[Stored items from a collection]
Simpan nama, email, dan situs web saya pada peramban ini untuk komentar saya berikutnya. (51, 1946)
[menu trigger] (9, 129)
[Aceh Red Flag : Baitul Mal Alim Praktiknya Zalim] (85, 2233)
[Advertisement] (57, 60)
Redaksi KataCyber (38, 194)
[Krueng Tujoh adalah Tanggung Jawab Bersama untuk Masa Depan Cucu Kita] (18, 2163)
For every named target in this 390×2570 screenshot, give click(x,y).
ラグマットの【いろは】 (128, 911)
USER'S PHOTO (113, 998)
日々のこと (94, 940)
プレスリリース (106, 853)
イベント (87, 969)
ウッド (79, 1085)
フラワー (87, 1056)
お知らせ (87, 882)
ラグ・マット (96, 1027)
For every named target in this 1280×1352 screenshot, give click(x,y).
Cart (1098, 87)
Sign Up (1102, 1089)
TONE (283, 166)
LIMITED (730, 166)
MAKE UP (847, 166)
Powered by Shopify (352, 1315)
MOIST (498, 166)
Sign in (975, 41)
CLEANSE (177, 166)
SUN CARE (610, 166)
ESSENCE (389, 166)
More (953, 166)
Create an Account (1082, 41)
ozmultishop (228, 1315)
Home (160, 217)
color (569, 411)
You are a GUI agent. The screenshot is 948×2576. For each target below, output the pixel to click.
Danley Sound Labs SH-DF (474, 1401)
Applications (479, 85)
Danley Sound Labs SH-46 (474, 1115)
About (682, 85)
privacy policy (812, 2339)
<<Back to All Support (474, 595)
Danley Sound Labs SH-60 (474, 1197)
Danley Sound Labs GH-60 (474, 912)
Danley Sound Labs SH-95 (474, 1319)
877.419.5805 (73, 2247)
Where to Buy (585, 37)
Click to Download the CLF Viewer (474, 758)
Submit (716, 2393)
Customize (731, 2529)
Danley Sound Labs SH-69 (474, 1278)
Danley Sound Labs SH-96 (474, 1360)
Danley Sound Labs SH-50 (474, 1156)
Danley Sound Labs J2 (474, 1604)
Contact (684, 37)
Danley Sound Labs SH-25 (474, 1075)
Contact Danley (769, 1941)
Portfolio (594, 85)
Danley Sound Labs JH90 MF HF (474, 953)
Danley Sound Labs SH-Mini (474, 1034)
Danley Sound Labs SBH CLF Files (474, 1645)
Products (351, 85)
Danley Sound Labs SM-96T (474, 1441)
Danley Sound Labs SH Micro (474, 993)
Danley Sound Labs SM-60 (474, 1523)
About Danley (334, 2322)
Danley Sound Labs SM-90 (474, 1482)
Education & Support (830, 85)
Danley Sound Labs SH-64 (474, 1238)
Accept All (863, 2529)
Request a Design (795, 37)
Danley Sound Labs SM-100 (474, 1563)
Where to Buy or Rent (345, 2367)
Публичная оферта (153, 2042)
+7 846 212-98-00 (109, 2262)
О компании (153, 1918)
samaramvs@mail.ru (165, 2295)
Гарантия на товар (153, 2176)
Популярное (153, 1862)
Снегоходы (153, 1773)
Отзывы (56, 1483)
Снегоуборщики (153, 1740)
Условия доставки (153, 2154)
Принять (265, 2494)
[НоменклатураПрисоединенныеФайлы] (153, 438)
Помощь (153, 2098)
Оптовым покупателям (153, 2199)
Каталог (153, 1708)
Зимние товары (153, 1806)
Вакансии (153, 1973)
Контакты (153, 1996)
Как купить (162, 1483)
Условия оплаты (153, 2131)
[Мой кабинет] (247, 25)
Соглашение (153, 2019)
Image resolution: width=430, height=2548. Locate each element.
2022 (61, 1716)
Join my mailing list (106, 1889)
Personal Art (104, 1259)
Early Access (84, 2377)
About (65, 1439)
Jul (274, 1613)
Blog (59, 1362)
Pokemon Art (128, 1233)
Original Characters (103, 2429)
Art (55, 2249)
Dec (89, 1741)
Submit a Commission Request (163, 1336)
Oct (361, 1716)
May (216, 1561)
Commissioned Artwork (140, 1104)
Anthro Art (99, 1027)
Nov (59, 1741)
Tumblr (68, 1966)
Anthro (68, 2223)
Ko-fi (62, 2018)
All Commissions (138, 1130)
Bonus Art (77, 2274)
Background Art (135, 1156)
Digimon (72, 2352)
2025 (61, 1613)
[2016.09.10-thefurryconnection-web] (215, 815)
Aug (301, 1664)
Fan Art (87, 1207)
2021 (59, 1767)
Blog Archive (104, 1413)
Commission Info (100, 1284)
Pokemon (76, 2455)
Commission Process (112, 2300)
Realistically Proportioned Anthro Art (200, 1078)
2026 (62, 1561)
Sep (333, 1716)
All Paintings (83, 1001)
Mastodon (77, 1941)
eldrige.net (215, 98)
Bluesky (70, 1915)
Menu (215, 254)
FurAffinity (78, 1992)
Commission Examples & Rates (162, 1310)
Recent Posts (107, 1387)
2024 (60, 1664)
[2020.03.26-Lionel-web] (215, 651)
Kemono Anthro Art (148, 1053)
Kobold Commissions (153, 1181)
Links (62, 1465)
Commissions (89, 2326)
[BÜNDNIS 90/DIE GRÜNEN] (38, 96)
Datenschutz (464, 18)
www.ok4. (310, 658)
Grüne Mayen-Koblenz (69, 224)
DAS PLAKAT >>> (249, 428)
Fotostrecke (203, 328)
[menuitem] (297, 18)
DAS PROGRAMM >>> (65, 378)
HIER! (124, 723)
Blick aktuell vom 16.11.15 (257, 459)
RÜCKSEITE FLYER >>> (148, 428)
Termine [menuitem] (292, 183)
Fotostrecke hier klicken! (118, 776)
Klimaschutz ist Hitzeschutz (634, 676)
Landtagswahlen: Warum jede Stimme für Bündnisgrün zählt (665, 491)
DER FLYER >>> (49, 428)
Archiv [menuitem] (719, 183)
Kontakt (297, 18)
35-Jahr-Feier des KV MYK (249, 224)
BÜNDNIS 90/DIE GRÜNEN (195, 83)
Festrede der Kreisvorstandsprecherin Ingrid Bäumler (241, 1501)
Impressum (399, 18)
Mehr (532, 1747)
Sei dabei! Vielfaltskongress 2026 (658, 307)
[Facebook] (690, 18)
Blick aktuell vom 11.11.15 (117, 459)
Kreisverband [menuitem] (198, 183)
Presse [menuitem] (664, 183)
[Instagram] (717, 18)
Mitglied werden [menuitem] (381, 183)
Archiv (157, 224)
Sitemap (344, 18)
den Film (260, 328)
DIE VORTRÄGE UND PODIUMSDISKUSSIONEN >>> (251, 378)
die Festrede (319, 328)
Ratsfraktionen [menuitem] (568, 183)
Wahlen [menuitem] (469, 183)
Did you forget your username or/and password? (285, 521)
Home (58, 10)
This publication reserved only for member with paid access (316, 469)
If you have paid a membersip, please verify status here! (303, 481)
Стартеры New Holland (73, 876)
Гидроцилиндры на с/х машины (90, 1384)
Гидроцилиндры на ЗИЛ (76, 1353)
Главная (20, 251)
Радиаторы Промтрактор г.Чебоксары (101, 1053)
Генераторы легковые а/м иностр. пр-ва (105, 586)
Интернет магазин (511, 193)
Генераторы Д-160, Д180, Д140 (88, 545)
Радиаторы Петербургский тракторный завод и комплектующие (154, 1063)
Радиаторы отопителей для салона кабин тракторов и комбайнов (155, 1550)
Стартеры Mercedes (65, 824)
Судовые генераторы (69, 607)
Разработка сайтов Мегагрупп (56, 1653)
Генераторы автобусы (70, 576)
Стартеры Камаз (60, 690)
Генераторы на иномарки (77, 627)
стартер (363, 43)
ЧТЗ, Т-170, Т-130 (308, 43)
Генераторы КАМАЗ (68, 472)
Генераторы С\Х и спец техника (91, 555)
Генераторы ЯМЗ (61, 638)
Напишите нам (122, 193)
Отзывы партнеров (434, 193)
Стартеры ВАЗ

REQUIREMENT
Retype exactly, and only, the lines above from the one where "Danley Sound Labs SH-95 (474, 1319)" occurs up to and including the one where "Contact Danley (769, 1941)" occurs.

EXPECTED ANSWER
Danley Sound Labs SH-95 (474, 1319)
877.419.5805 (73, 2247)
Where to Buy (585, 37)
Click to Download the CLF Viewer (474, 758)
Submit (716, 2393)
Customize (731, 2529)
Danley Sound Labs SH-69 (474, 1278)
Danley Sound Labs SH-96 (474, 1360)
Danley Sound Labs SH-50 (474, 1156)
Danley Sound Labs J2 (474, 1604)
Contact (684, 37)
Danley Sound Labs SH-25 (474, 1075)
Contact Danley (769, 1941)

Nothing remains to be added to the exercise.